Расстроился маршал Бетанкур, досадуя на себя, хотя редко бывал недоволен собой: «Как же я сам не додумался подбросить каатинге людей... Чего бы про­ще!»—и, боясь опять дать маху в спешке, заходил, обдумывая положение.

— Гонец не проболтался о новости — по пути или здесь?

— Нет, грандиссимохалле.

— Все равно немедленно заточить. В корпус передайте приказ: пока ни шагу дальше. Большой урон нанесли нам эти потаскуны, мой полковник, огромный, однако и из этого тарарама надо извлечь выгоду. Поэтому не мешкая, пока светло, перевезите генерала Хорхе домой, пронесите по улицам в открытых носилках, пусть весь город узнает о его ранении, люди решат, что дела наши плохи, и все недовольные поднимут голову, считая, что настал их час, повылезут из углов. Раскинешь по городу весь свой офицерский состав — пусть смотрят во все гла­за, слушают во все уши, представишь список недо­вольных мной. Сровняем с землей этот поганый горо­дишко и возьмемся за Камору — очистим от сомни­тельных элементов!

— Хвалить мне вас разве достоин я, великий мар­шал... — Полковничье сердце взволнованно подскакивало, и несуразная получилась фраза. — Но вы гений, и как же удержаться, как не высказать это, грандиссимо­халле...

— И Каэтано пусть возвестит иначе, чем обычно: «Такой-то час вечера и не так уж все гениально».

— А если не посмеет...

— На кой тогда у меня ты?

— Слушаюсь, обязательно прокричит, грандиссимо­халле.
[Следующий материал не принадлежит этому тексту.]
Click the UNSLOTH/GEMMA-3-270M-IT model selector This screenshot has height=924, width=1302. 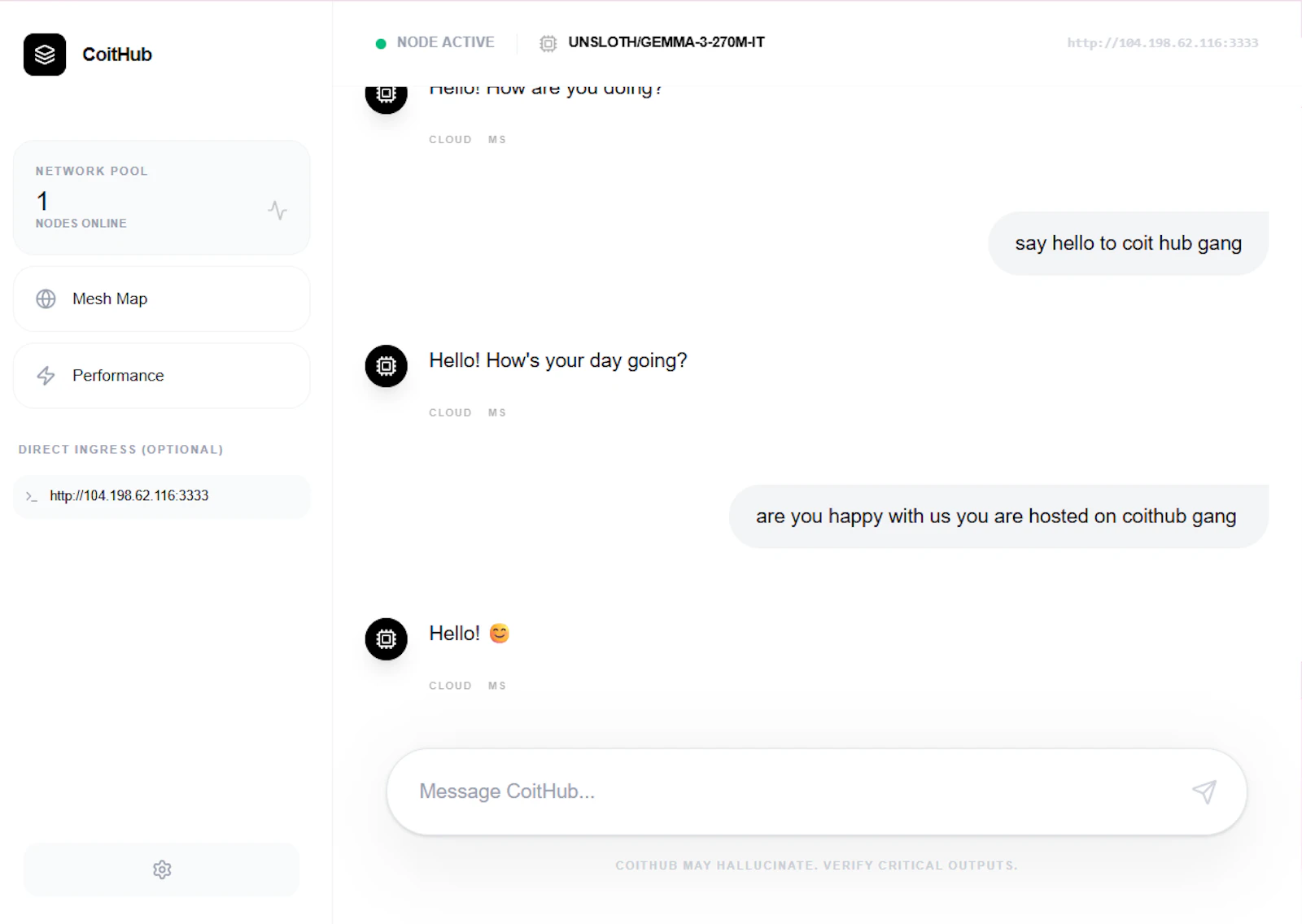[667, 42]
— Сам ты принял какие-либо меры?

— Попробовал кое-что, — без особых результатов. — Полковник Сезар смутился.

— Что именно?.. Слушаю.

— Решил выявить недовольных — готовил вам при­ятный сюрприз, грандиссимохалле, но поскольку моих людей быстро распознают даже бородато-усато-парикастыми, я запустил в народ незнакомый ему кадр — на­рядил генерала-красавчика женщиной, соорудили ему бюст из шерсти, другие места округлять не пришлось, и отправил в ночное заведение... Но оплошал.

— Почему?

— Перестарался, чересчур соблазнительно нарядил, и походке обучил слишком вызывающей, и кожа у него очень нежная — розовая, грандиссимохалле... Перебор­щил, словом. Сами понимаете, с красивой бабой не о по­литике говорят.

— О чем же?!

— Исщипали всего.

Помрачнел великий маршал, но увлеченный расска­зом полковник не заметил этого, и еще больше насупил­ся Эдмондо Бетанкур, грубо спросил:

— Итак, ясно задание?

— Да, конечно, — оживленно, развязно ответил Се­зар.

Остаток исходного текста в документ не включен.